On April 26, the Superior Court of New Jersey, concurring with CAI's arguments in an amicus curiae, or "friend of the court," brief filed in December 1999, released a favorable decision in the case of Briarglen II Condominium Assoc. Inc. v. Township of Freehold. The court concluded that the New Jersey Municipal Services Act required the township to reimburse the association for expenses incurred for snow/ice removal, street lighting and trash removal.
This case originated when the association sued the Township for violating an agreement specifying that the association would provide the referenced services and that the Township would reimburse the association.
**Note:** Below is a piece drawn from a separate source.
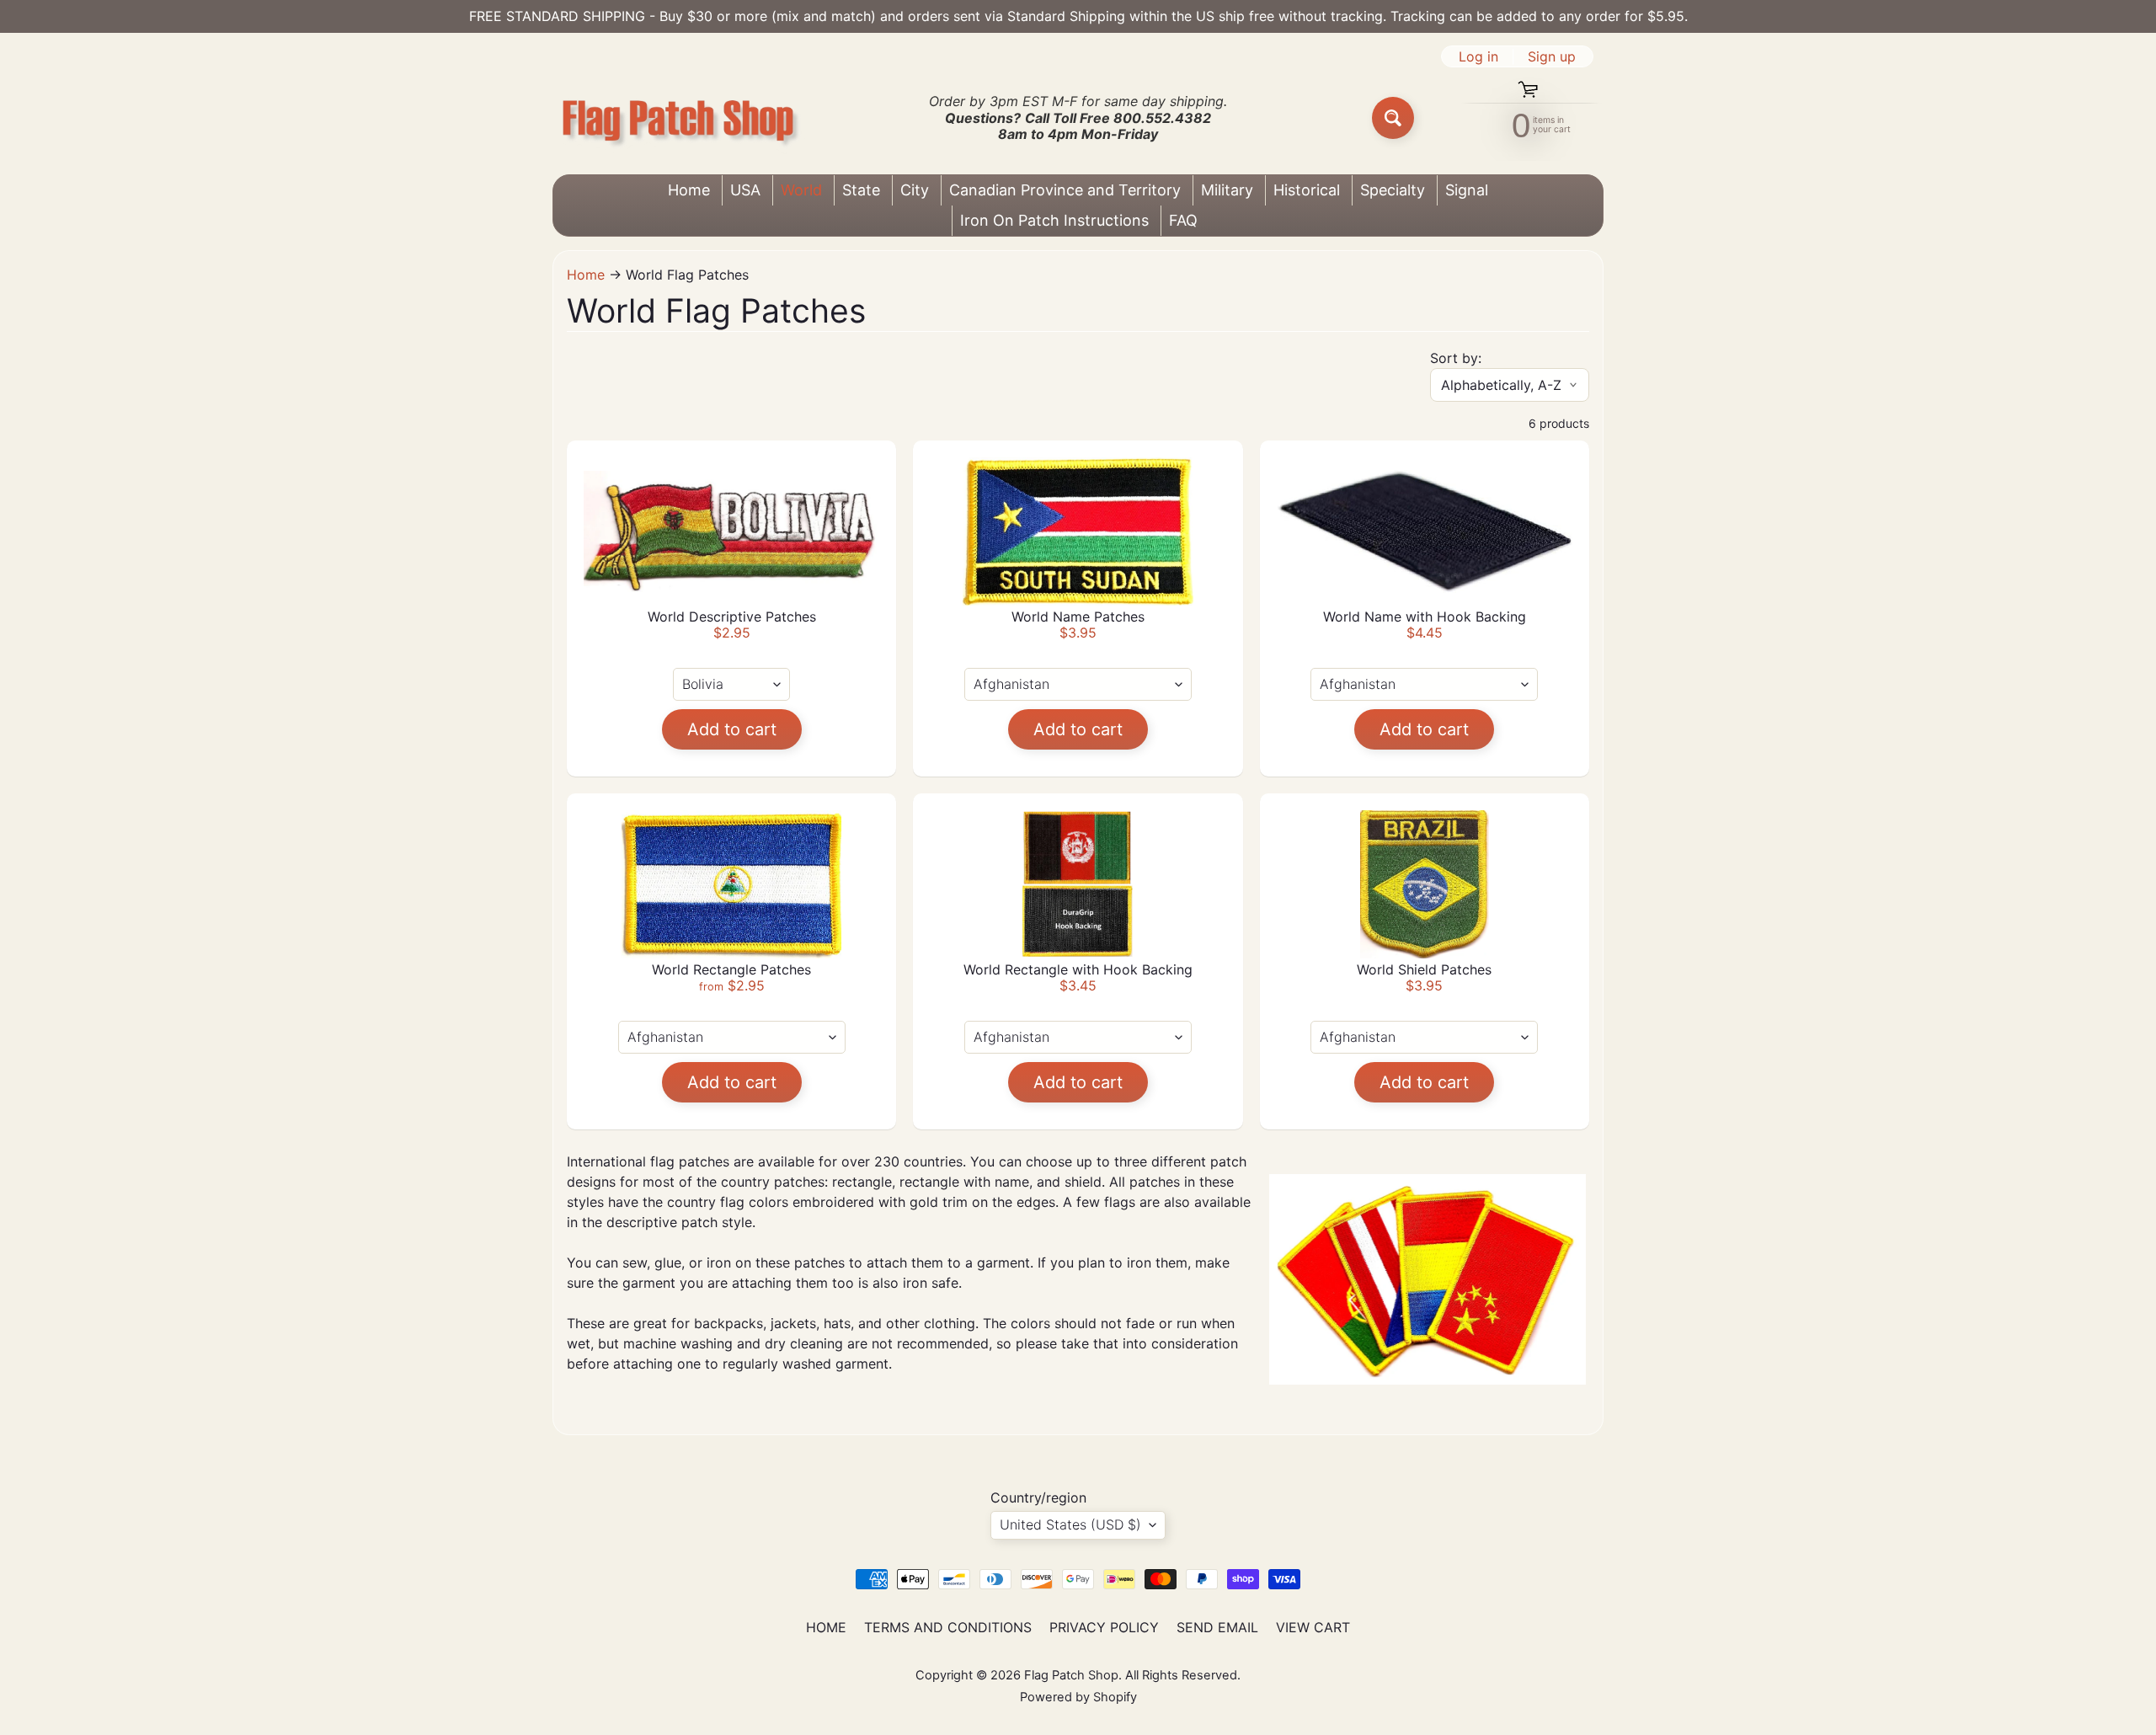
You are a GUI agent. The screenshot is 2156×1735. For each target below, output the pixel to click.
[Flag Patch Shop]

The Township charged that it did not have the obligation to reimburse the association for the expenses since the community was still under construction and not yet complete.
Tracking CAI's amicus brief arguments, the Superior Court held that the legislative intent of the law required the reimbursement and to do otherwise would violate the state's public policy. "This outcome significantly clarifies the application of the state municipal services law for all community associations in New Jersey," said Pamela Scott, CMCA, PCAM, Vice Chair of CAI's Government & Public Affairs Council. "CAI is pleased to have worked through its New Jersey Chapter to participate in this case," she added.
CAI amicus curiae briefs, one aspect of CAI's overall government and public affairs efforts, are filed in federal or state cases that pose questions of significant importance in community association law. CAI attorney member, Dennis Casale, Esq., prepared CAI's brief in this case.
The Community Associations Institute is a nonprofit association created in 1973 to educate and represent the nation's 205,000 community associations—condominium associations, homeowner associations and cooperatives. CAI members include homeowners, associations and related professionals and service providers.